Il secolo infelice - Imre Kertész


 

Imre Kertész

Il secolo infelice



Bompiani, 2007 (Prima pubblicazione: 2007)

 
 
A un critico che metteva in dubbio la coerenza tra i suoi saggi e le sue opere narrative, Imre Kertész, Premio Nobel per la Letteratura 2002, nell'introduzione a questo libro, risponde che tutti i suoi libri — tutti — parlano del medesimo soggetto: «l'Inavvicinabile». Forse è un paradosso, quello di parlare di qualcosa di inavvicinabile, ma non per lo scrittore ungherese che, nella propria esistenza, l'Inavvicinabile lo ha vissuto per ben due volte: prima, incarnato nei campi di sterminio nazisti di Auschwitz e Buchenwald in cui è stato recluso; poi, nella situazione storica in cui ha iniziato a raccontare la sua esperienza nei lager, ovvero sotto il tallone del regime comunista sovietico.
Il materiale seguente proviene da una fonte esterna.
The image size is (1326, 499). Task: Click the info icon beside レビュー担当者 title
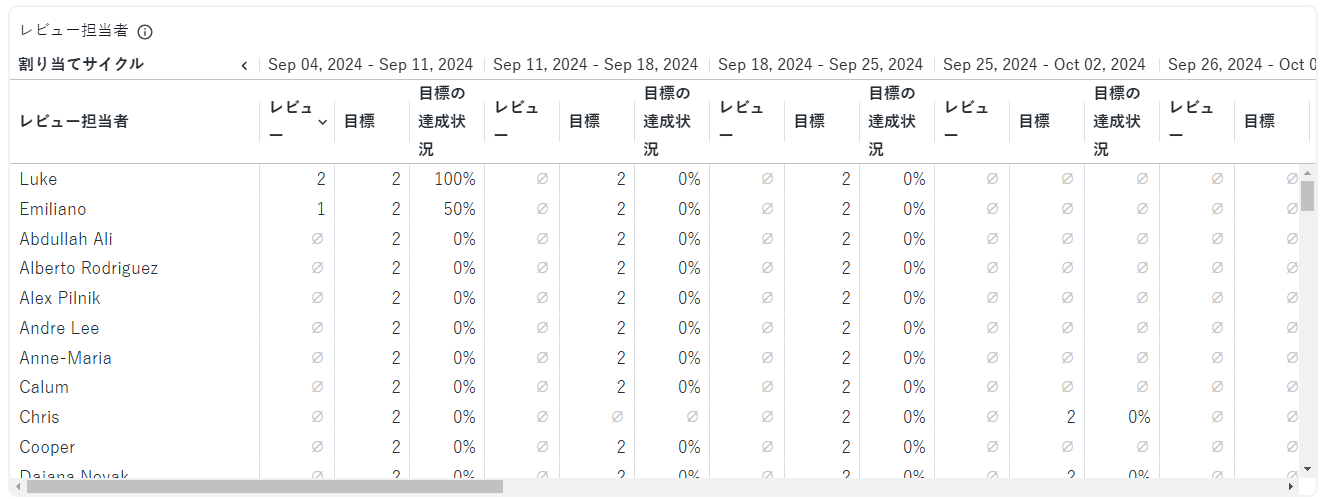coord(145,32)
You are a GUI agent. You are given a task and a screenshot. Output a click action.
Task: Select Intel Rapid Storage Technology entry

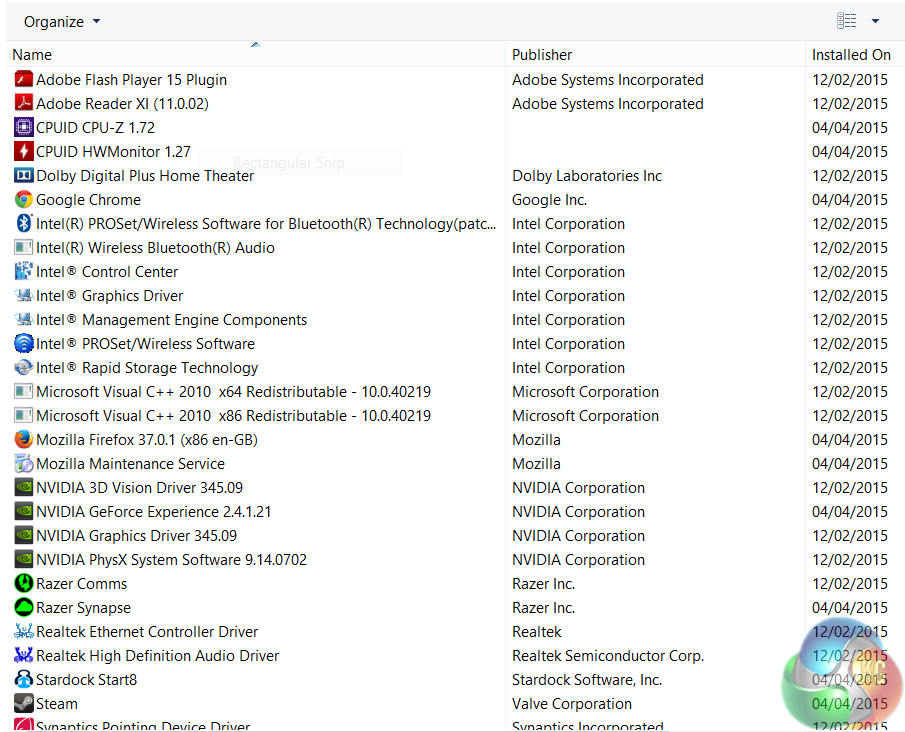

È esattamente in quel momento che matura la convinzione su cui intesse molte pagine della sua opera: «L'Olocausto e le condizioni di vita in cui scrivevo dell'Olocausto si erano fusi in modo indissolubile. Sì, perché l'Olocausto diventa per Kertész come un verbo coniugato sempre al tempo presente: è lo stato dal quale continua instancabilmente a inviarci messaggi, a costruire ponti per testimoniare la verità di quel «secolo infelice» che ha preceduto l'inizio di questo millennio e vi è confluito. Ecco perché, ci avverte Kertész, gli scritti raccolti qui non possono essere considerati propriamente «saggi» ma, in modo più pregnante e corretto, devono essere definiti «approssimazioni»: resoconti lucidi, crudeli, talvolta ironici, ma sempre impietosi della realtà e della natura umana di cui Kertész ha conosciuto gli straordinari abissi.